The latest, proposed solution, as reported by San Francisco Chronicle writer Kelly Zito, is a $1 million, experimental engineering project brought to us by the California Department of Water Resources (DWR), one that would make Rube Goldberg proud. The project consists of a bank of underwater sound effects, strobe lights and bubble machines designed to steer migrating salmon away from the giant pumps that divert water from the Delta and ship that water south. Those pumps are the centerpiece of DWR’s State Water Project, and are viewed by many experts as the principal cause of crashing fish populations in the Delta, including ESA-listed salmon and Delta smelt.
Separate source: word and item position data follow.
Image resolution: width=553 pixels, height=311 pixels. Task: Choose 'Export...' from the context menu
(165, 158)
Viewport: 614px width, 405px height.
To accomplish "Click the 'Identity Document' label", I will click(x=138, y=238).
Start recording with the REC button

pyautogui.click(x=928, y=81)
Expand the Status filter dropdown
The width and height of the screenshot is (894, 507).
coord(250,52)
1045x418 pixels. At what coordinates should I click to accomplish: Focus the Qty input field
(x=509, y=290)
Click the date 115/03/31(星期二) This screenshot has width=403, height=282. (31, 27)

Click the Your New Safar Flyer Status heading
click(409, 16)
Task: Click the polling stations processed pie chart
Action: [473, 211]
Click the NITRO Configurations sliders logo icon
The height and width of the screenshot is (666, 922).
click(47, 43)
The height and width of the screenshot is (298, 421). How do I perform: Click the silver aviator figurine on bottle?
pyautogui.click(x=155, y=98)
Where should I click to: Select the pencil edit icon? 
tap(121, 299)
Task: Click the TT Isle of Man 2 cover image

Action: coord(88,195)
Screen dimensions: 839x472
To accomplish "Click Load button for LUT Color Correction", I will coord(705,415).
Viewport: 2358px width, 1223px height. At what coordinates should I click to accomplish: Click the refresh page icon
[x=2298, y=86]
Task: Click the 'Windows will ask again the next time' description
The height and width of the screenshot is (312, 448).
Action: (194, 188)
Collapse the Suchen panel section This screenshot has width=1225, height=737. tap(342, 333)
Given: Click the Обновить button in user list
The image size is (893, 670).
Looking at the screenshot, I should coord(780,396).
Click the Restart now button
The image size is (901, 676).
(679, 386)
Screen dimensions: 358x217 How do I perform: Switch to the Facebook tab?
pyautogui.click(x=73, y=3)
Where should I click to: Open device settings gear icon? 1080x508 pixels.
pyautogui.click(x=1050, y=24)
The alarming fall in Delta fish populations and other indicators of the estuary’s alarming environmental decline have resulted in court orders significantly restricting water diversions from the Delta by DWR and the U.S. Bureau of Reclamation, which operates a parallel Delta water diversion and conveyance facility. State and federal officials, and California water contractors, are desperately seeking solutions that would avoid the need for further reductions in water diversions from the Delta.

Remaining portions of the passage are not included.